Accepted for publication March 25, 2008.


Article

Down Syndrome Fibroblast Model of Alzheimer-Related Endosome Pathology. Accelerated Endocytosis Promotes Late Endocytic Defects

Anne M. Cataldo*{dagger}@, Paul M. Mathews{ddagger}{sect}, Anne Boyer Boiteau*, Linda C. Hassinger*, Corrinne M. Peterhoff{ddagger}, Ying Jiang{ddagger}, Kerry Mullaney{ddagger}, Rachael L. Neve{dagger}, Jean Gruenberg||, and Ralph A. Nixon{ddagger}{sect}

From the Laboratories of Molecular Neuropathology* and Molecular Neurogenetics, Mailman Research Center, McLean Hospital, Belmont, Massachusetts; the Departments of Psychiatry and Neuropathology,{dagger} Harvard Medical School, Boston, Massachusetts; the Center for Dementia Research,{ddagger} Nathan Kline Institute, Orangeburg, New York; the Departments of Psychiatry and Cell Biology,{sect} New York University School of Medicine, New York, New York; and the Department of Biochemistry,|| University of Geneva, Geneva, Switzerland

@ To whom correspondence should be addressed. E-mail: acataldo{at}mclean.harvard.edu.


   Abstract

Endocytic dysfunction is an early pathological change in Alzheimer's disease (AD) and Down's syndrome (DS). Using primary fibroblasts from DS individuals, we explored the interactions among endocytic compartments that are altered in AD and assessed their functional consequences in AD pathogenesis.

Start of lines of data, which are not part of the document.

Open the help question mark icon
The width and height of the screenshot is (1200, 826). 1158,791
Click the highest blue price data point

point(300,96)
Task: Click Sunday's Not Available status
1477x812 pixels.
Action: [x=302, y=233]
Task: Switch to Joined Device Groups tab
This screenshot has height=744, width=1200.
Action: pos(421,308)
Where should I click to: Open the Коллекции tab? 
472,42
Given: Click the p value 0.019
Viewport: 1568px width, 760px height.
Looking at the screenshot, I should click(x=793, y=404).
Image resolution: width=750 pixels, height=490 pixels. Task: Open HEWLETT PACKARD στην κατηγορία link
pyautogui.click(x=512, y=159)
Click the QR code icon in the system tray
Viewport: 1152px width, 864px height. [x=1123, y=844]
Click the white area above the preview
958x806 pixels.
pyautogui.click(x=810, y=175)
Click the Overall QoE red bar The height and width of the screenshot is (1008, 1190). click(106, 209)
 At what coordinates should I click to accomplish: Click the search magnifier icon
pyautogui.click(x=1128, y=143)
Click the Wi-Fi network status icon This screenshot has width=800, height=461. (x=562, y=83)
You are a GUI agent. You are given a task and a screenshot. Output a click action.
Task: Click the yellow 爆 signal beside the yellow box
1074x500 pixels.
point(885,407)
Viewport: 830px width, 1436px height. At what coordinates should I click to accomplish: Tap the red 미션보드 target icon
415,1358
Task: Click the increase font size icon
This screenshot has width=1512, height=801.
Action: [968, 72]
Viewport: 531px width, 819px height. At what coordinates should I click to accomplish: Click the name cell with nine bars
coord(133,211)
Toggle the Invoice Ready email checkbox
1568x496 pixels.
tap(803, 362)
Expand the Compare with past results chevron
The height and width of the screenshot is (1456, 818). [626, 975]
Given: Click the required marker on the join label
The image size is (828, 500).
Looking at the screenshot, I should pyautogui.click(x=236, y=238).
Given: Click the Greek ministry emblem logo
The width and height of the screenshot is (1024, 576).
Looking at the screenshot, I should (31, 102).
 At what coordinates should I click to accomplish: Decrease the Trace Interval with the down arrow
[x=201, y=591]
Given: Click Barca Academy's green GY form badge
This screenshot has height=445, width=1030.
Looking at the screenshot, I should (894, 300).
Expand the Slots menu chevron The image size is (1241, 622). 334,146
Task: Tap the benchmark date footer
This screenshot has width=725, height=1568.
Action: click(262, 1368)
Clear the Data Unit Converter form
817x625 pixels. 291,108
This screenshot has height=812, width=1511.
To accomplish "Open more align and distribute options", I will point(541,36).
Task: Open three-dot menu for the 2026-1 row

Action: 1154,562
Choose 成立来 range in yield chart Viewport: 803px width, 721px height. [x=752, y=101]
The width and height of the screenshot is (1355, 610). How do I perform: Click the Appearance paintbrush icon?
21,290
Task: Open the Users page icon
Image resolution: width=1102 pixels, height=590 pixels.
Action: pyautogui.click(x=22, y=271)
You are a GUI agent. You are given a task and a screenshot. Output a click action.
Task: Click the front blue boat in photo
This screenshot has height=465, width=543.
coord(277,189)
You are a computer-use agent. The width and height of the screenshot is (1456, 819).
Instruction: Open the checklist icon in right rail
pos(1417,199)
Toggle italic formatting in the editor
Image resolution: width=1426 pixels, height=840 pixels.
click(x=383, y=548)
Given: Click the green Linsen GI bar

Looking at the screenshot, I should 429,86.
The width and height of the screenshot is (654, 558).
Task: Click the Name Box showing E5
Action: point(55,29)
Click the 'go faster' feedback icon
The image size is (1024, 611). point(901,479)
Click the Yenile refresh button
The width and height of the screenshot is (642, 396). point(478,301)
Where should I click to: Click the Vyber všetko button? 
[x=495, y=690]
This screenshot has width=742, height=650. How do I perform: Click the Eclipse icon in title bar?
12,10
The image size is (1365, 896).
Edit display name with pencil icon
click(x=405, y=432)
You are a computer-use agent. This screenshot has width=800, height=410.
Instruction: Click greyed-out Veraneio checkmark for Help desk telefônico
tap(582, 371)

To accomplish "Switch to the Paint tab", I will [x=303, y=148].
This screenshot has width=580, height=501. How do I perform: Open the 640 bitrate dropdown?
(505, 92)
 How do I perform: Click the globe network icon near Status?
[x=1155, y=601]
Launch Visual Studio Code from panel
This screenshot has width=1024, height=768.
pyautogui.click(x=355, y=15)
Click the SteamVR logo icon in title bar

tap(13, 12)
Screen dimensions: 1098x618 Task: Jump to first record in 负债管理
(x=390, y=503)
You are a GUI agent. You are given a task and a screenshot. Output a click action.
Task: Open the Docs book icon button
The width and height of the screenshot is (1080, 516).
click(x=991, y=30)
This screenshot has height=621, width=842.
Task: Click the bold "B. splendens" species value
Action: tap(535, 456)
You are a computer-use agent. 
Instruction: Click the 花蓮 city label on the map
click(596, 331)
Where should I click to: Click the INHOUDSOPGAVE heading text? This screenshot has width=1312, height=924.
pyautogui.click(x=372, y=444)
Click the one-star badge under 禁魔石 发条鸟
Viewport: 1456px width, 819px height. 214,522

We found that, like neurons in both AD and DS brains, DS fibroblasts exhibit increased endocytic uptake, fusion, and recycling, and trafficking of lysosomal hydrolases to rab5-positive early endosomes. Moreover, late endosomes identified using antibodies to rab7 and lysobisphosphatidic acid increased in number and appeared as enlarged, perinuclear vacuoles, resembling those in neurons of both AD and DS brains. In control fibroblasts, similar enlargement of rab5-, rab7-, and lysobisphosphatidic acid-positive endosomes was induced when endocytosis and endosomal fusion were increased by expression of either a rab5 or an active rab5 mutant, suggesting that persistent endocytic activation results in late endocytic dysfunction. Conversely, expression of a rab5 mutant that inhibits endocytic uptake reversed early and late endosomal abnormalities in DS fibroblasts. Our results indicate that DS fibroblasts recapitulate the neuronal endocytic dysfunction of AD and DS, suggesting that increased trafficking from early endosomes can account, in part, for downstream endocytic perturbations that occur in neurons in both AD and DS brains.